SUPPLIED MATERIAL:

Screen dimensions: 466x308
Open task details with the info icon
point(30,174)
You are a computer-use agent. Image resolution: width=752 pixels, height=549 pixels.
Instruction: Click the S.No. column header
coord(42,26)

WORK TO COMPLETE: Rewrite every line of the material above, including the requests, and offset each coordinate in the answers by adding 97 to it.

PROBLEM SOLUTION:
Screen dimensions: 466x308
Open task details with the info icon
point(127,271)
You are a computer-use agent. Image resolution: width=752 pixels, height=549 pixels.
Instruction: Click the S.No. column header
coord(139,123)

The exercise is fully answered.